Nel frattempo la politica non è riuscita, dopo quattro anni, a cambiare questo sistema. La gestione dei servizi pubblici doveva essere il fiore all’occhiello di questa amministrazione, c’era quel grande sogno infranto della Multiservizi del segretario/direttore generale Antonio Le Donne che avrebbe dovuto rivoluzionare il mondo delle partecipate comunali e dei servizi che curano. Quattro anni dopo ci ritroviamo ancora a dover raccontare le conseguenze dell’ennesima seduta di un consiglio comunale che ha deciso di rinviare le sue scelte, a parlare di una società che aspetta di vedere la luce da quasi un anno ormai, di un sindaco che non compare in aula consiliare dal giorno della sfiducia e che in tre mesi non ha mai speso una parola per sostenere il suo assessore Daniele Ialacqua nella difficile gestazione della MessinaServizi. Raccontiamo di guerre intestine e scaricabarile tra consiglieri comunali e amministrazione, tra amministrazione e dirigenti di Messinambiente, tra lavoratori e burocrazia. A pagare le spese di tutto questo sarà alla fine sempre e solo la città che continua a contare le tonnellate di immondizia che restano per strada e che sborsa 45 milioni di euro annui per un servizio che praticamente è in costante agonia.

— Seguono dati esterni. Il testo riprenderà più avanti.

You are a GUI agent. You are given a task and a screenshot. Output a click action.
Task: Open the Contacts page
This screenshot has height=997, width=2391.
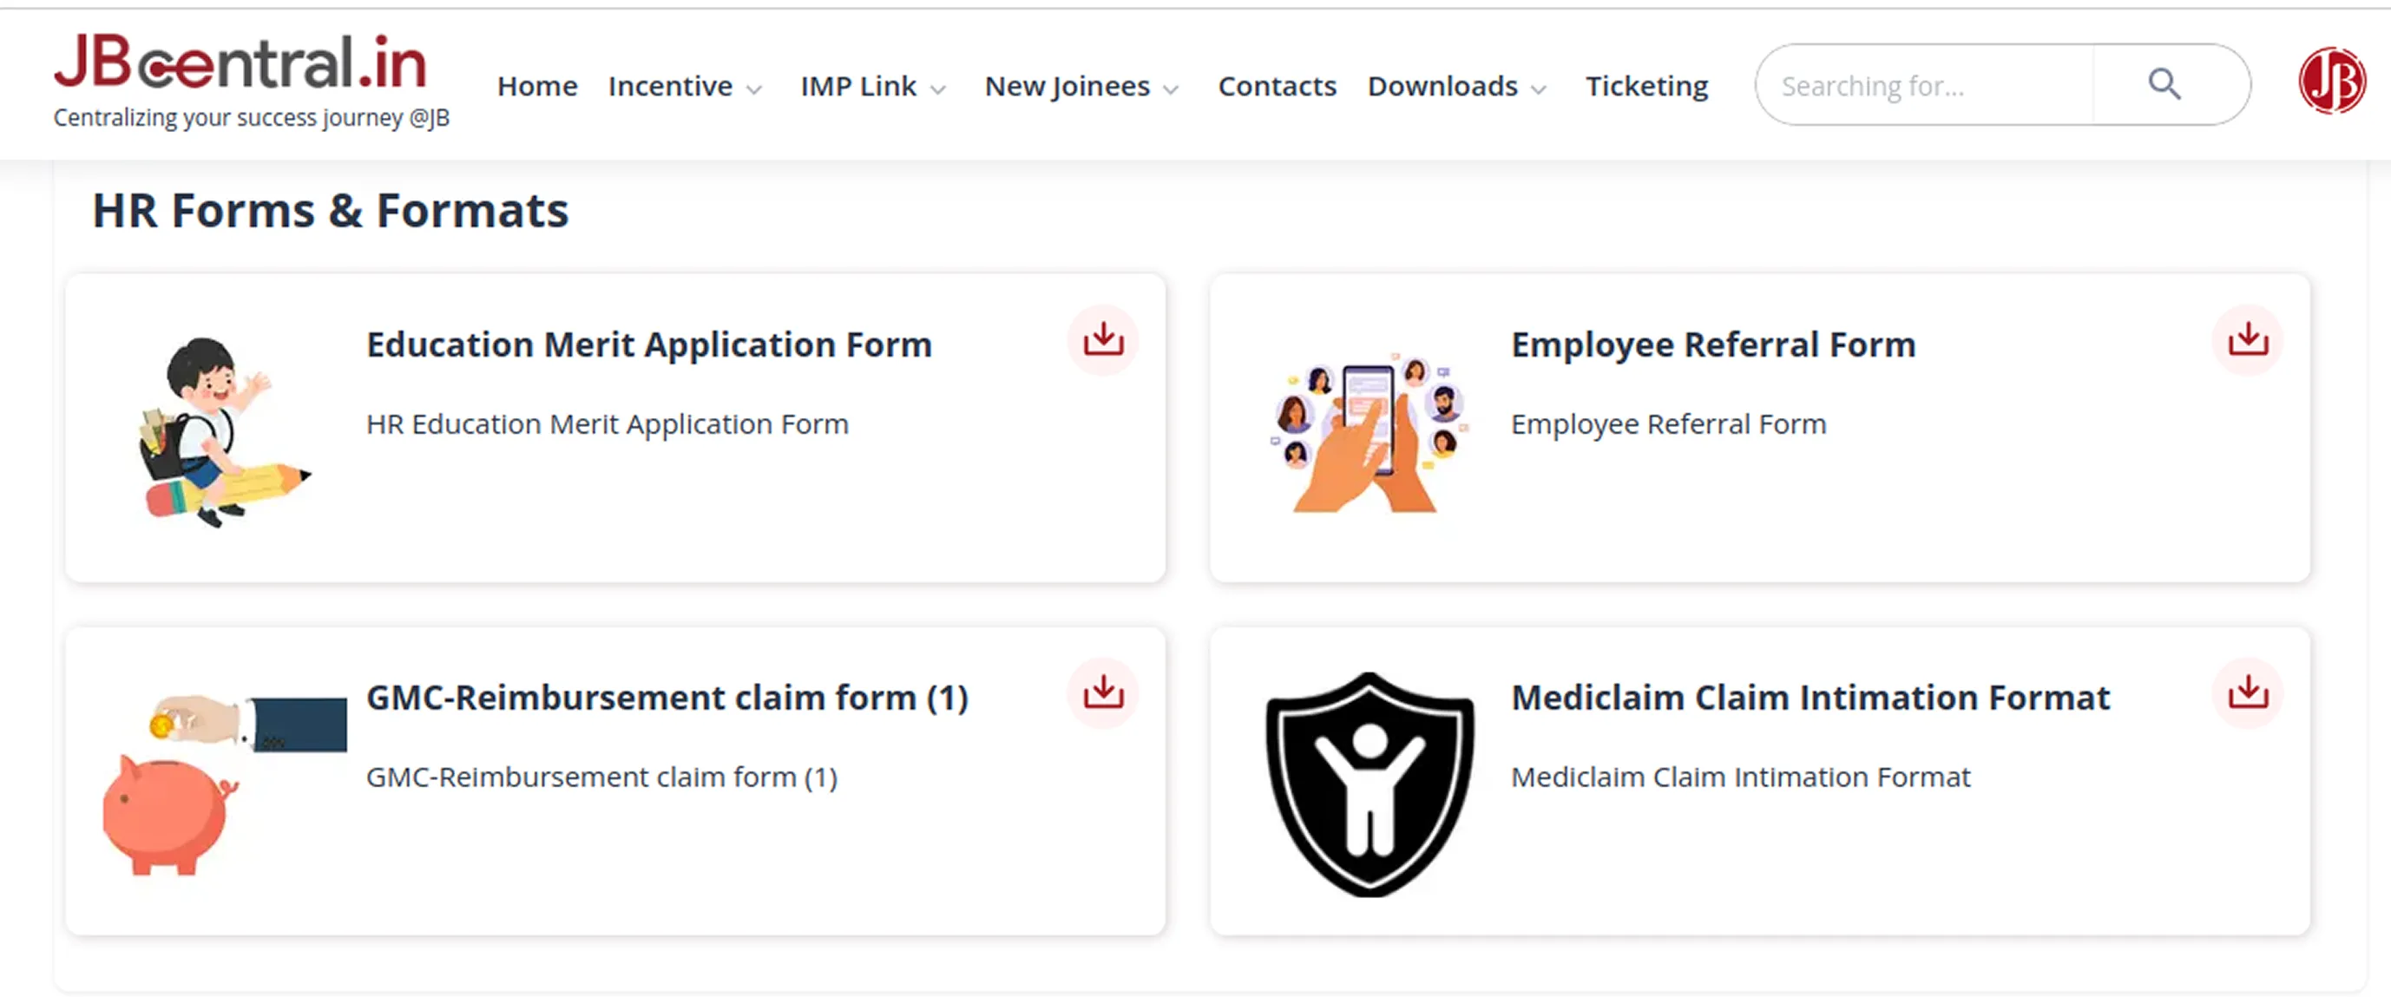pos(1276,86)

Oggi, piaccia o meno, la MessinaServizi Bene Comune è quello che l’amministrazione Accorinti ha scelto con l’avallo del consiglio comunale. E’ stato il consiglio comunale a votare il Piano Aro, lo strumento programmatico che disegna presente e futuro della gestione rifiuti dettando le linee per i prossimi 9 anni. Era il 30 giugno dello scorso anno e 17 consiglieri votarono quel Piano Aro che rappresenta il primo passo verso la gestione dei rifiuti targata Accorinti. Poi arrivò il momento di scegliere chi avrebbe gestito i servizi. E iniziò il lungo balletto sulla Multiservizi, poi la mini Multiservizi, l’Amam acqua e rifiuti e infine la MessinaServizi Bene Comune. Decisioni che spaccarono anche la giunta Accorinti all’interno, mettendo uno contro l’altro l’ex assessore Luca Eller che puntava a mettere sul mercato la gestione dei rifiuti e l’assessore Daniele Ialacqua che invece ha voluto la formula della gestione in house. Vinse questa linea. E il 13 febbraio i consiglieri comunali votarono la nascita della MessinaServizi. Era la vigilia della discussione sulla sfiducia e nonostante questo l’aula decise di approvare un provvedimento politico così rilevante. 22 consiglieri rimasero in aula fino alla fine per dare vita alla nuova società. Dichiararono di averlo fatto appellandosi ad un profondo senso di responsabilità nei confronti della città, di uno dei servizi pubblici essenziali più importanti, soprattutto per quei quasi 600 lavoratori che in quei mesi avevano aspettato, protestato, temuto per il loro futuro. Per tanti fu una chiara strategia proprio in vista dell’imminente sfiducia che poi si sgonfiò come una bolla di sapone. Ma con quel voto si scelse di avallare il percorso voluto dall’amministrazione Accorinti, con la consapevolezza di dover procedere subito dopo a dare concretezza a quella che fino ad oggi è rimasta una scatola vuota. In barba anche all’ultimo decreto legislativo sulle partecipate. Da quel 13 febbraio sono trascorsi più di tre mesi ed è chiaro che in questa partita ognuno ha provato a giocare le proprie carte: chi per far nascere MessinaServizi, chi per mantenere in vita Messinambiente, chi per restare in questo stallo di incertezze e precarietà. A questo punto però la misura è colma e bisogna decidere cosa fare, qualunque sia la decisione. Perché è chiaro che in questo modo si continuerà ad alimentare le tensioni, le emergenze, i disservizi, facendo lievitare la spazzatura che resta per strada e i costi.